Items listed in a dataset
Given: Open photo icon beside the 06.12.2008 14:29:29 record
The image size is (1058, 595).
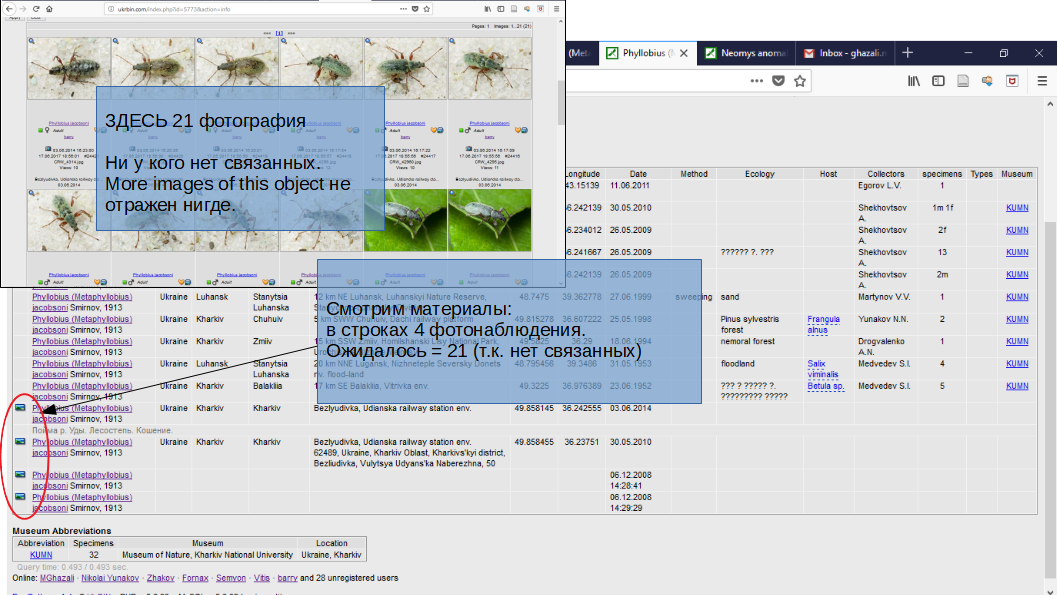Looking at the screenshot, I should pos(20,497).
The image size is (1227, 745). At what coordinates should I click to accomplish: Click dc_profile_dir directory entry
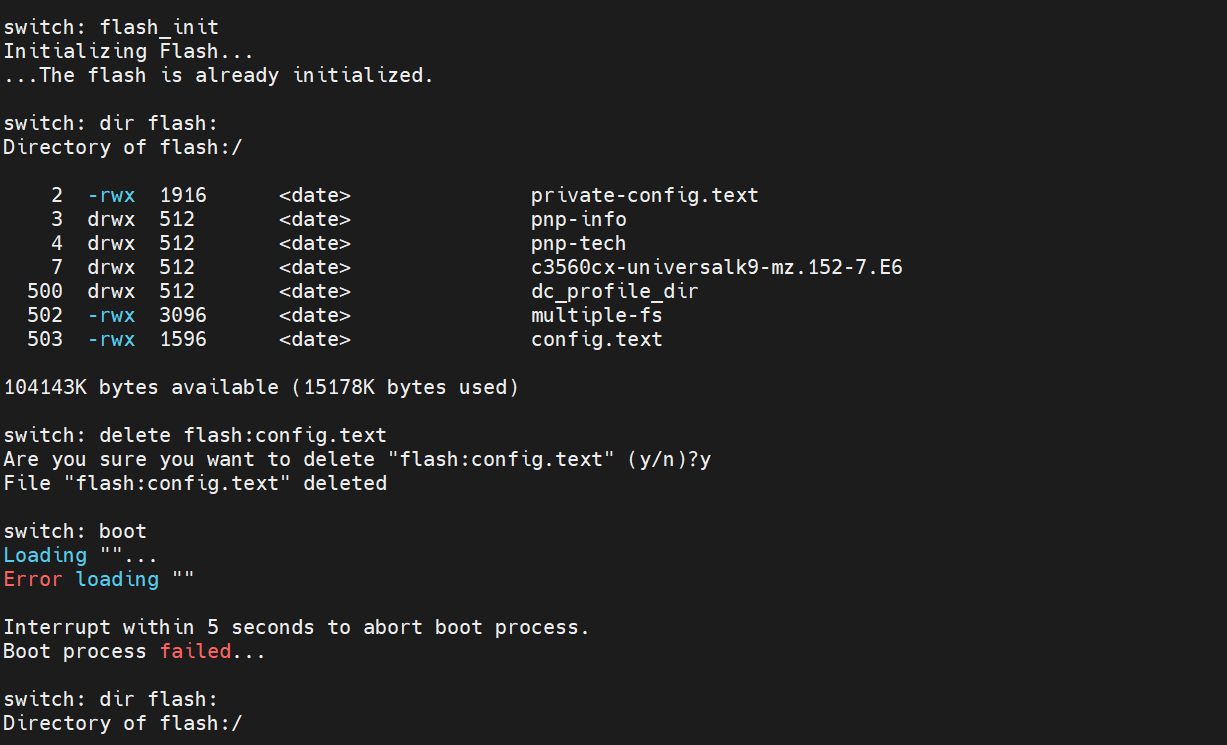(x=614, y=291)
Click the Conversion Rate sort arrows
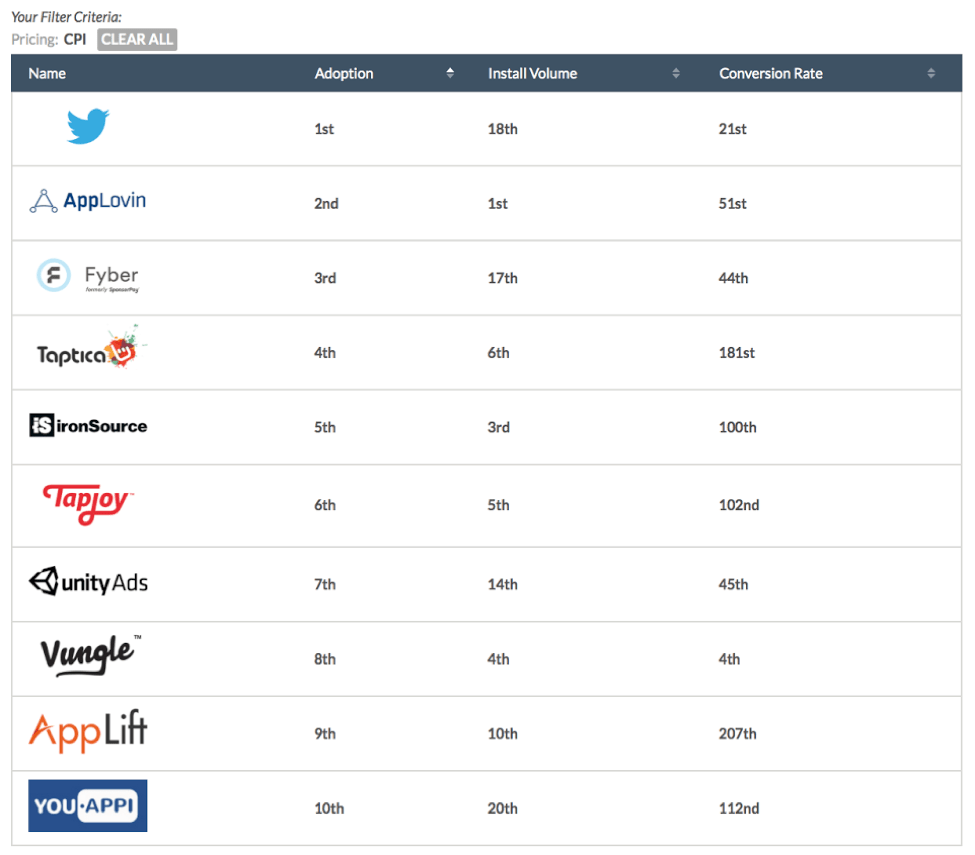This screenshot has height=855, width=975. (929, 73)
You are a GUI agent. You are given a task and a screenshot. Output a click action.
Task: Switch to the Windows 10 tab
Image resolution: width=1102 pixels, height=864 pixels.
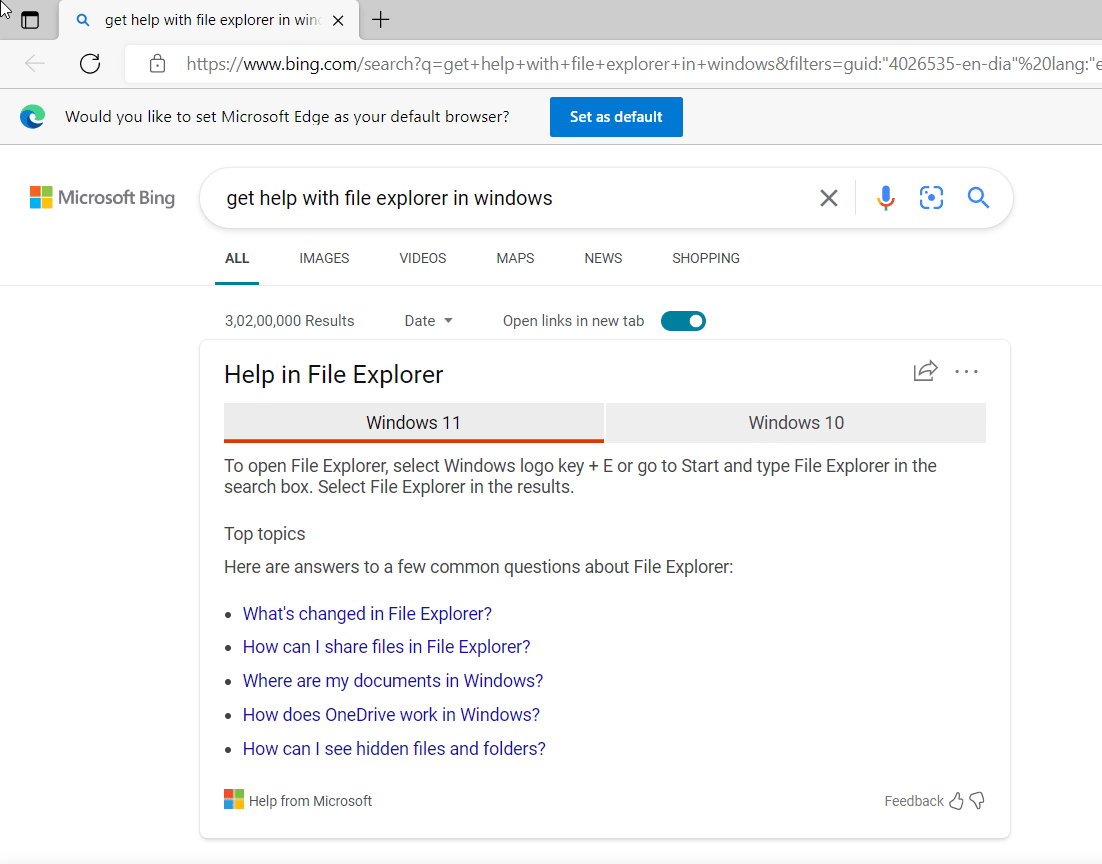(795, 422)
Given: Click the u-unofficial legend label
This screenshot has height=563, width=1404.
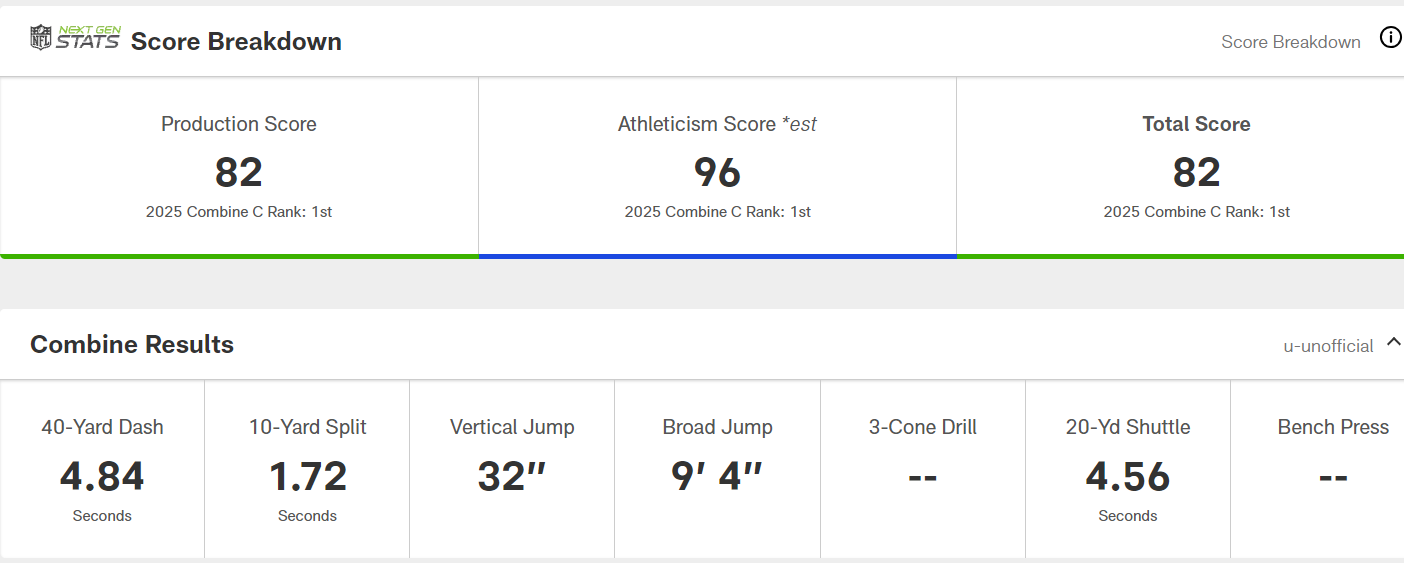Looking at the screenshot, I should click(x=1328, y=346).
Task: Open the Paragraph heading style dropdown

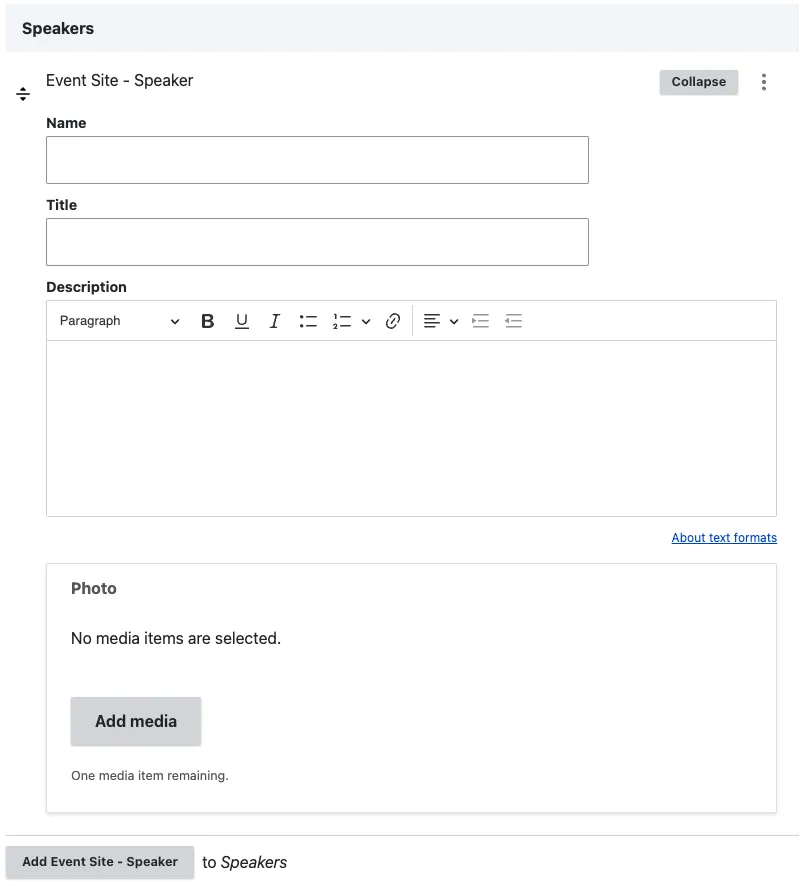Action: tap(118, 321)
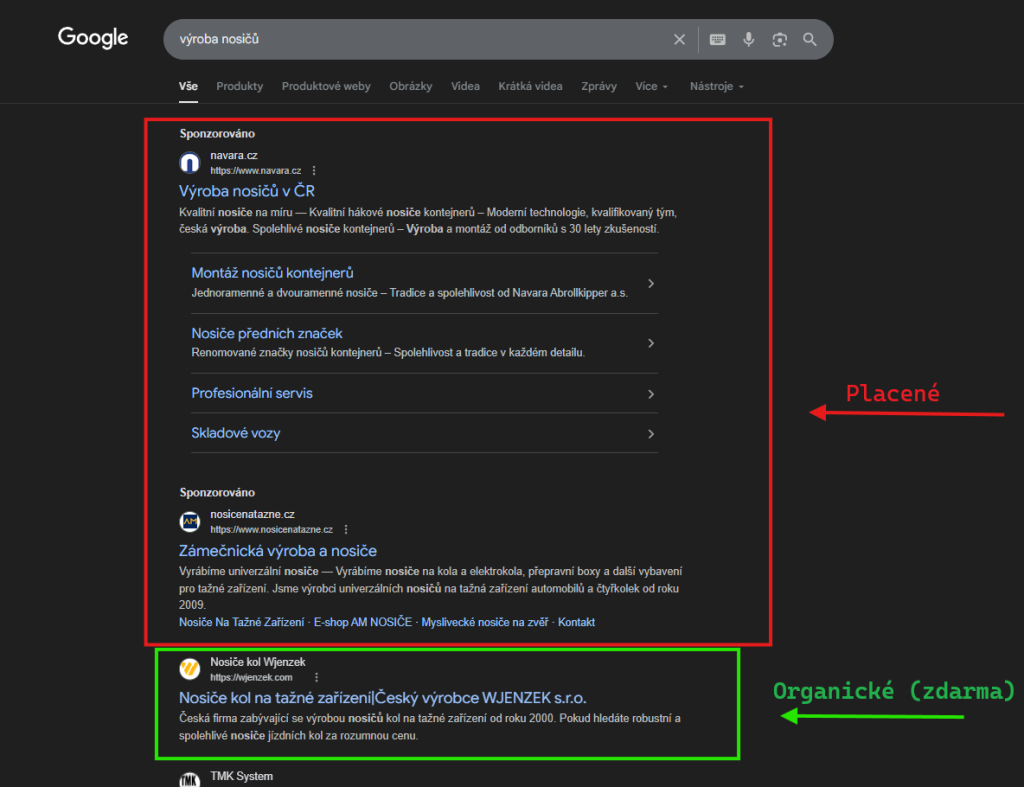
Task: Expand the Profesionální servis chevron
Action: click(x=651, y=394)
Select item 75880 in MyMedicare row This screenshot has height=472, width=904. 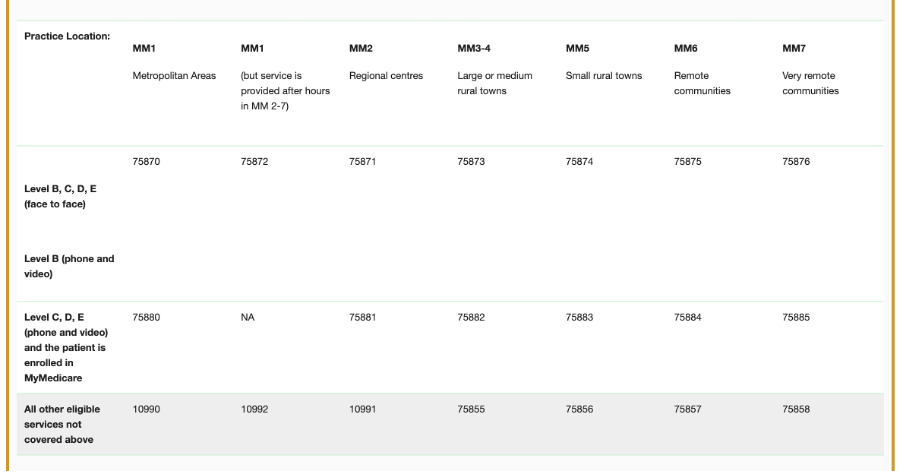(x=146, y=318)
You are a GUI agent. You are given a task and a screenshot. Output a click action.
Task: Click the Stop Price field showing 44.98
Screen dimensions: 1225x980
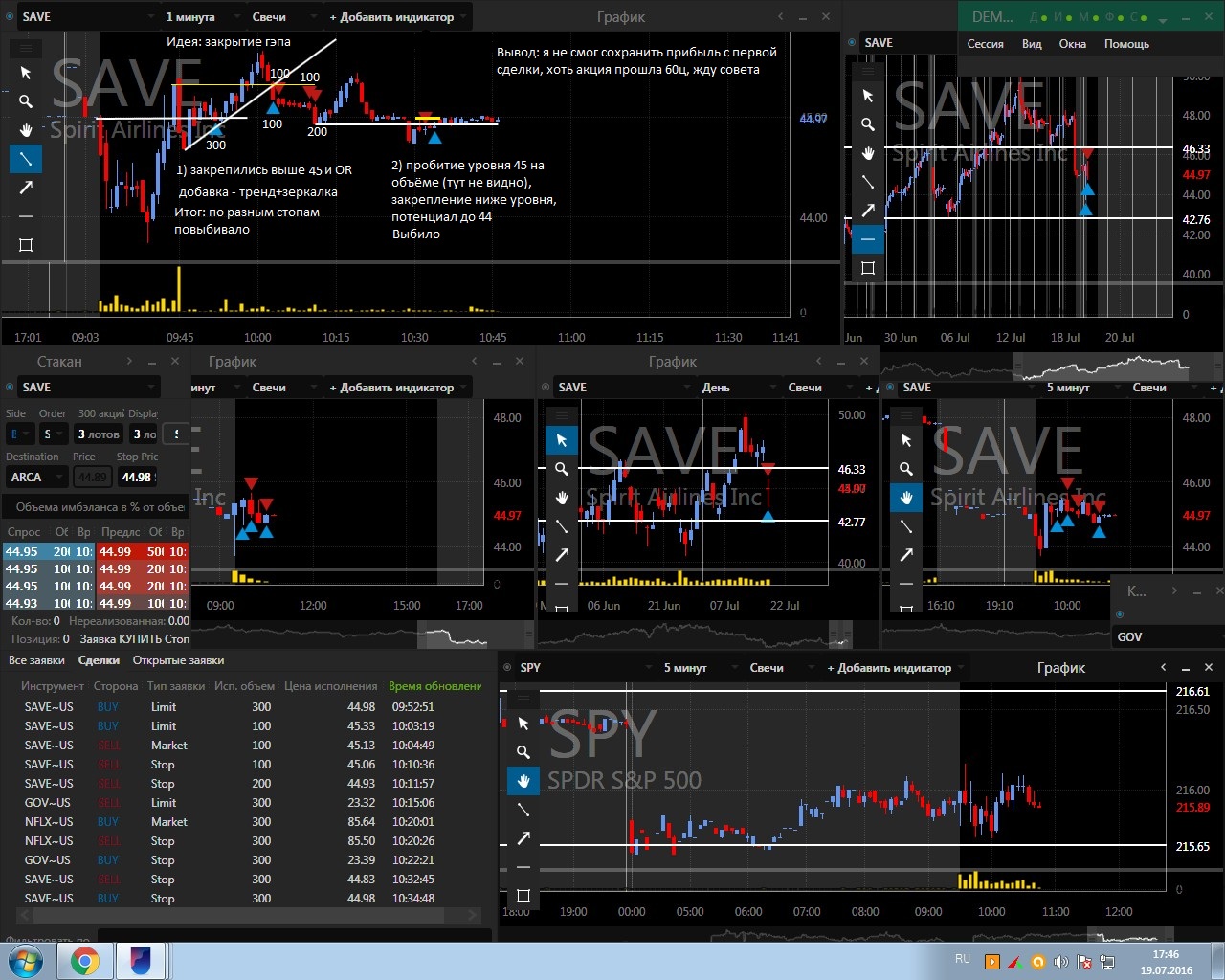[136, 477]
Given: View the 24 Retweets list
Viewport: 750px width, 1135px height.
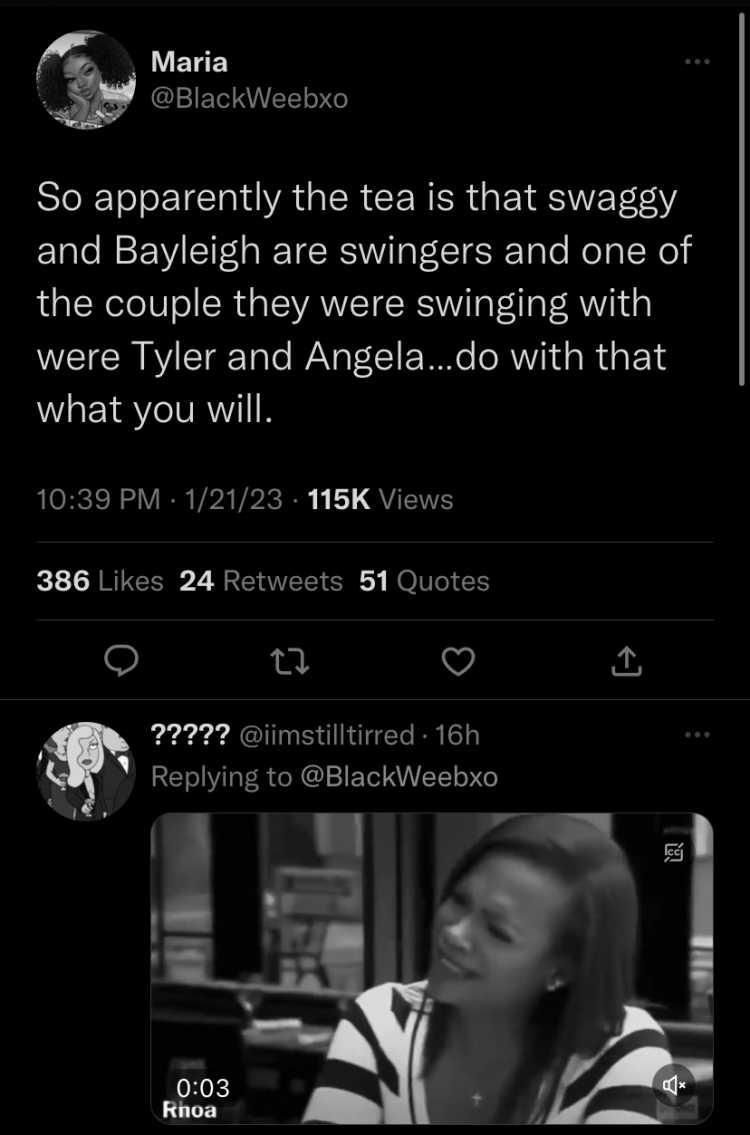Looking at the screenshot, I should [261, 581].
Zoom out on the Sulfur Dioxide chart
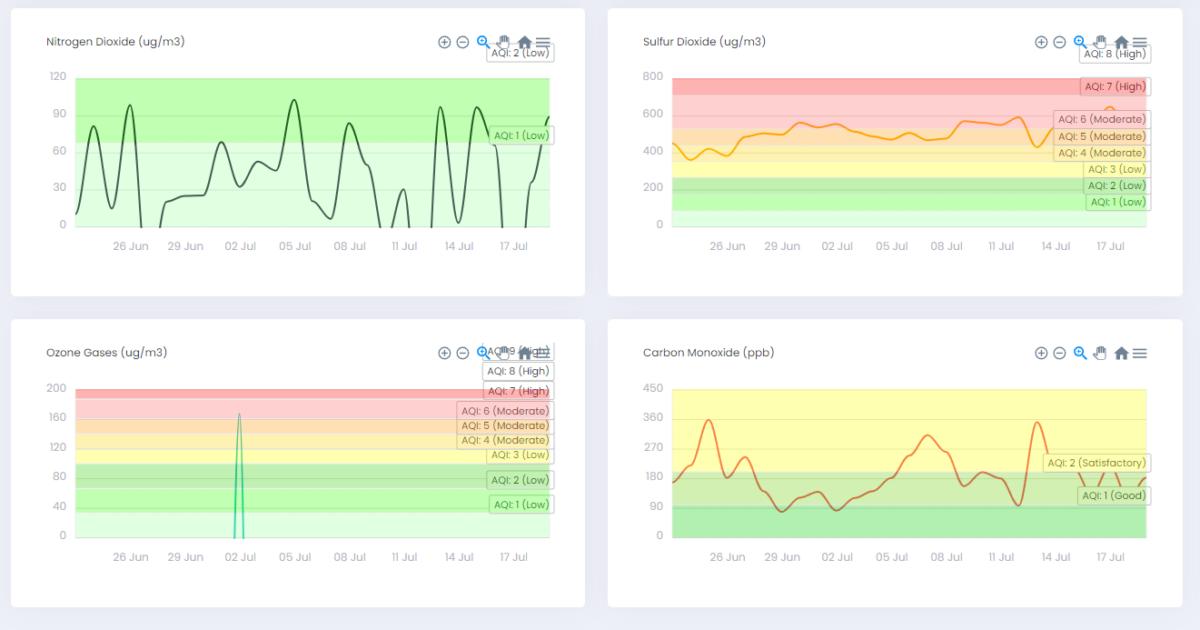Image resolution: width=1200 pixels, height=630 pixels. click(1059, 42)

■ Try it:
Transcribe nothing but the lines from the one containing "Task: Click the" through the final line of the records, exactly as written and without pictures.

■ Task output:
Task: Click the Stop Price field showing 44.98
Screen dimensions: 1225x980
[136, 477]
Given: View the 24 Retweets list
Viewport: 750px width, 1135px height.
Looking at the screenshot, I should [261, 581].
Zoom out on the Sulfur Dioxide chart
Image resolution: width=1200 pixels, height=630 pixels. click(1059, 42)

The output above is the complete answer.